# Help please, recommendation needed for a friend



## Rowreach (6 December 2016)

Can anyone recommend someone in or near SW Scotland who deals with problem/project horses/reschooling for sale?  I am too far away to help other than to offer advice over the phone, but really it needs someone good who can go and assess the horse and give her some ideas as to how to proceed.   

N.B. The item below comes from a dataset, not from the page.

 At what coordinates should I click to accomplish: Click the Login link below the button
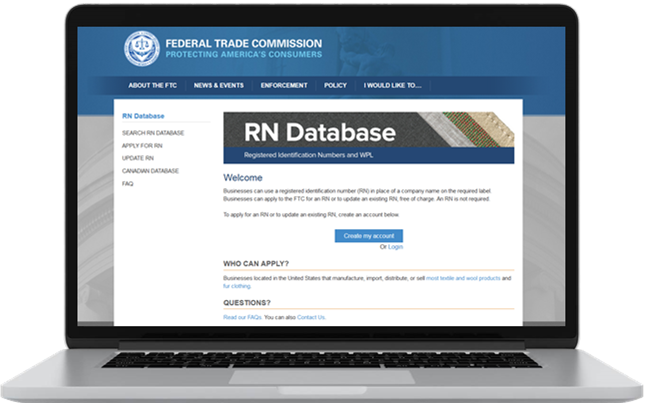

Many many thanks in advance


----------



## chillipup (7 December 2016)

I'm not sure whereabouts she actually is but Ffionwinnie may be able to offer some sound advice. She's always come across to me on her posts as pretty knowledgeable and someone who is willing to help if she can.


----------



## Rowreach (7 December 2016)

There's a thought, thank you chillipup


----------



## EventingMum (7 December 2016)

As far as I'm aware that's not Ffionwinnie's area. Chiffy is in that general area so perhaps ask her? It also may help if you could give more details of the area your friend is in - I know people nearer Glasgow but that may well be too far North.


----------



## Rowreach (7 December 2016)

Stranraer direction, so not exactly central!


----------



## Jnhuk (8 December 2016)

JD Horsemanship has moved near to Newcastleton although not sure he does sales livery but he is sound and good with problem horses but always tells it as it is.


----------